Algorithms Can Replicate or Remedy Racial Biases in Healthcare Resource Allocation

A healthcare algorithm trained on cost data to predict patients’ health risk score were found to demonstrate algorithmic bias in underrating the severity of Black patients’ health conditions relative to their white counterparts, leading to under-provision of health care to Black patients.

Reviewed by Penny Sun

Introduction

Obermeyer et al. note both the growing attention to potential racial and gender biases within algorithms and the difficulty of obtaining access to real world algorithms – including the raw data used to design and train them – in order to understand how and why bias could appear in them. This study is important because it has obtained access to the inputs, outputs, and real world outcomes of a health care algorithm that performs a widely used function within the healthcare sector. Further, it is widely representative of the type of logic used by algorithms in other social sectors. In particular, this algorithm identifies which patients to recommend for a care management program where they will receive additional resources. The algorithm simplifies this task into identifying the patients with the greatest care needs, patients at the top 3 percentile of need automatically qualifying for entry into the program, and those at the top 45 percentile of need assessed for entry by their primary care physician.

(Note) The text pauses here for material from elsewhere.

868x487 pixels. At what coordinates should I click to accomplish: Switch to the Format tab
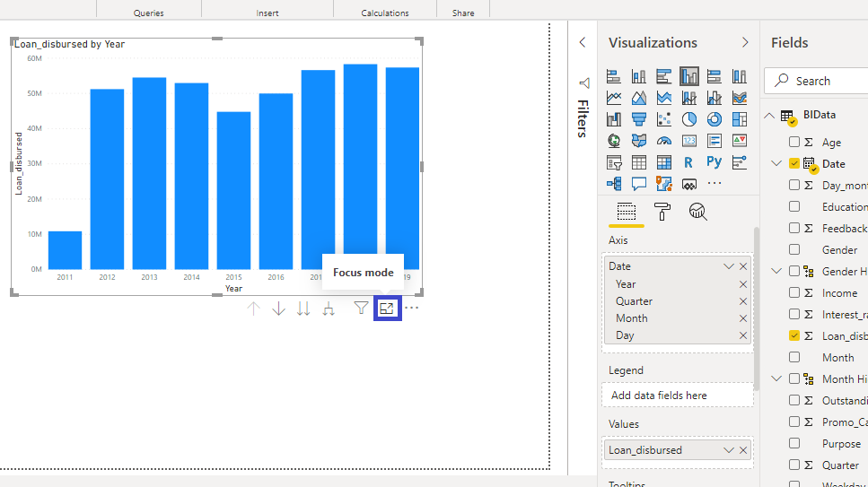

As prominent researchers at the nexus of machine learning and health, the researchers were able to convince the manufacturer of this algorithm, a leader in the field, to consider changing its algorithm, with the hope that this may change the norms within the entire sector.

Methods and Findings

Obermeyer et al. collected input data of all primary care patients enrolled in risk-based contracts at a large academic hospital from 2013-2015. They defined the population of Black and white, non-Hispanic patients based on patient self-identification. The researchers also used outcomes from electronic health records to assess patients’ health needs and insurance claims to assess patients’ costs including: all diagnoses, key quantitative laboratory studies, vital signs, utilization, outpatient visits, emergency visits, hospitalizations, and health care costs.

Primary findings:

  • Based on the number of comorbid conditions and severity of markers of chronic disease, Black patients with the same level of predicted risk as white patients, according to the algorithm, were substantially sicker than their white counterparts. Thus, if the algorithm identified high risk patients solely on health needs, significantly more Black patients should have been included in the care management program. 
  • Previous health care costs were the driving force behind Black patients’ lower entry to the care management program. For unknown reasons, the gap between care needed and care received among Black patients was significantly larger. Thus, a seemingly neutral factor of previous health care spending could turn into a racially biased one, due to external social conditions. This demonstrates the difficulty of “problem formulation” in data science – how to turn complex, interactive, and vague social conditions into a concrete, measurable variable in a dataset.
  • The study explores other ways to define the input variables that the algorithm considers when distinguishing patients’ health risks, including considering only total costs, avoidable costs (based on emergency visits and hospitalizations), and health needs (based on number of chronic conditions). These three options all do fairly well in predicting patient outcomes, but considering health needs results in almost twice the number of Black patients that make it into the highest risk group compared to considering only total costs. 
  • Doctor judgment can marginally increase the number of Black patients that make it into the care management program compared to the cost-based algorithm. But, an algorithm that is adjusted to take health needs into consideration is even better than doctors at identifying high-risk Black patients. Thus, an improved algorithm has greater potential for improving the ratio of Black patients who are rated as “high-risk” than relying on individual doctors’ judgement.  
  • The manufacturer of this algorithm independently confirmed Obermeyer et al.’s findings. Working together, the researchers and manufacturer demonstrated that adjusting the algorithm to take health needs into account reduces racial bias in outcomes by 84%.

Conclusions

Obermeyer et al. recommend caution in identifying and defining what measures algorithms are trained to look for to ensure that the algorithm collects truly relevant input and output data for health outcomes. Although this seems difficult and costly, the private sector has clearly demonstrated that it is possible, and technically the additional labor is merely in validating the conceptual relationships within the algorithm rather than the statistical technique it relies on. With the high stakes involved in the health and social sectors, this kind of investment is necessary, and can yield great results while minimizing harm. 

With the start of a partnership with the manufacturer of this algorithm, Obermeyer et al. hope to find solutions to this type of error together, and with the combined leadership in academia and industry, they hope that their findings could change the norms used to create algorithms within the healthcare sector and wider social sectors.